Under the CMS-HCC V28 risk adjustment model, F16.251 maps to Drug/Alcohol Psychosis (HCC 135) with a community, non-dual, aged base RAF weight of 0.000. Under the older V24 model, F16.251 mapped to the same category but with a base RAF weight of 0.434 — V28 recalibrated weights across the entire model. V28 is the CMS-HCC risk adjustment model that reached 100% phase-in for payment year 2026, replacing V24 which was used during the PY2024–PY2025 transition.
This code specifies that hallucinations are present; use F16.259 if psychosis is present without specifying hallucinations. Because F16.251 maps to a payment HCC, the provider's documentation must satisfy MEAT criteria (Monitor, Evaluate, Assess, or Treat) for the encounter to count toward the patient's Medicare Advantage risk adjustment score. When documentation is ambiguous, coders should issue a provider query rather than assume the highest-specificity variant.
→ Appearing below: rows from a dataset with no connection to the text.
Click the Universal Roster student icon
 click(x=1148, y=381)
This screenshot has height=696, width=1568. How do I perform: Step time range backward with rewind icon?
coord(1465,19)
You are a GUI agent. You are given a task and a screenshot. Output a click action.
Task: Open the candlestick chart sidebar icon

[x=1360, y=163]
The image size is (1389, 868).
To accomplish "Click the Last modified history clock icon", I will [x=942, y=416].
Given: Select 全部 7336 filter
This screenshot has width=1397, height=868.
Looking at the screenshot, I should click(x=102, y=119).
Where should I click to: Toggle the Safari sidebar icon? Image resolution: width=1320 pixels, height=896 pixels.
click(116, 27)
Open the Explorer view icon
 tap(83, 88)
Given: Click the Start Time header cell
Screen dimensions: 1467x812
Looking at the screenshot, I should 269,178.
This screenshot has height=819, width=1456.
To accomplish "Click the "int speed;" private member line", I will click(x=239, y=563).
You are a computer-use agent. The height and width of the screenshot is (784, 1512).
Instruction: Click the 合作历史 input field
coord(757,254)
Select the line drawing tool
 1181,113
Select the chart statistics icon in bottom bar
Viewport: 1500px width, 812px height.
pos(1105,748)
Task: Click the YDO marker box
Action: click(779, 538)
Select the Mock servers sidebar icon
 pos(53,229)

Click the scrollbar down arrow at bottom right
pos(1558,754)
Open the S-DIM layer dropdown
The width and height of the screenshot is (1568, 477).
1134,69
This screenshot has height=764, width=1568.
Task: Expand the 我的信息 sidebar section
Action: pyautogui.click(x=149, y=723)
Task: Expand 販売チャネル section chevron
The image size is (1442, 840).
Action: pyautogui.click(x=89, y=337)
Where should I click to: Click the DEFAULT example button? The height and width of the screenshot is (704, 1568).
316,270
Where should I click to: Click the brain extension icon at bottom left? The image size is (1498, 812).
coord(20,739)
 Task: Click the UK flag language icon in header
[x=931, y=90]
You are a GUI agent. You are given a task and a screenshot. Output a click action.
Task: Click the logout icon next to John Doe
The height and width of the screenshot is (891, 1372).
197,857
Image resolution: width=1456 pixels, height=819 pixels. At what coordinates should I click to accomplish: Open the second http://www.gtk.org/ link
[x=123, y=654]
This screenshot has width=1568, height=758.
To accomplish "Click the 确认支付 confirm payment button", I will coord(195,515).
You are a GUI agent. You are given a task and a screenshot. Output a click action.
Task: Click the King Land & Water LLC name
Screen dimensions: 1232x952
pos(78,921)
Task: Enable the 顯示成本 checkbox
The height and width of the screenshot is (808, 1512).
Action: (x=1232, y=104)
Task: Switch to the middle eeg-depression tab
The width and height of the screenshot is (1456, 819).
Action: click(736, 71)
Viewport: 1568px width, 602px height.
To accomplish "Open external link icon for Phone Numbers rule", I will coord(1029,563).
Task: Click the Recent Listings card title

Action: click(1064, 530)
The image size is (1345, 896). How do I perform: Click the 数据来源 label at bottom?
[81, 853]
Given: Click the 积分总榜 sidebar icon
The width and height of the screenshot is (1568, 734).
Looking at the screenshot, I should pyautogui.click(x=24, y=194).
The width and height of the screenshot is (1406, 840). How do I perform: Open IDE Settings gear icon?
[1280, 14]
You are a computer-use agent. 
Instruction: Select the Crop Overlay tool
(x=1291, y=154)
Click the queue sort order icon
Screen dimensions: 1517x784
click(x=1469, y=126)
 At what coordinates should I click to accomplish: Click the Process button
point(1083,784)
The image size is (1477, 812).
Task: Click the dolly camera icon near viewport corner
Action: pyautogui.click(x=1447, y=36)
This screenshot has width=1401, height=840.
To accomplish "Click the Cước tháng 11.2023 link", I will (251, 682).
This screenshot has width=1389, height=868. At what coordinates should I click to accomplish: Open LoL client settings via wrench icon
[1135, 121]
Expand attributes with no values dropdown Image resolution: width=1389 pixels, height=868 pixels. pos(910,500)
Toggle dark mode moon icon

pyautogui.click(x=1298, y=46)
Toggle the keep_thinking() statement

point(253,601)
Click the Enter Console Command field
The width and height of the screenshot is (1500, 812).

HCC Buddy maintains structured V28 and V24 mapping, RAF weights, and MEAT documentation criteria for F16.251 sourced directly from the CMS-HCC risk adjustment model files and the CMS ICD-10-CM code set.
Coding Tips
- •This code specifies that hallucinations are present; use F16.259 if psychosis is present without specifying hallucinations
- •Document the type of hallucinations (visual, auditory, tactile) and their relationship to hallucinogen use
Clinical Significance
Hallucinogen dependence with psychotic disorder featuring hallucinations captures active perceptual disturbances (visual, auditory, or tactile) caused by hallucinogen dependence. This can persist as hallucinogen persisting psychosis and requires psychiatric evaluation, possible antipsychotic therapy, and safety precautions.
Documentation Requirements
- ✓Documentation of hallucinogen dependence
- ✓Specific documentation of hallucinations (visual, auditory, or other sensory modalities)
- ✓Provider statement that hallucinations are induced by hallucinogen use
- ✓Mental status examination documenting hallucination type and content
- ✓Distinction from hallucinogen persisting perception disorder (flashbacks, F16.283) which is a separate condition
- ✓Assessment of insight — does the patient recognize hallucinations as substance-induced?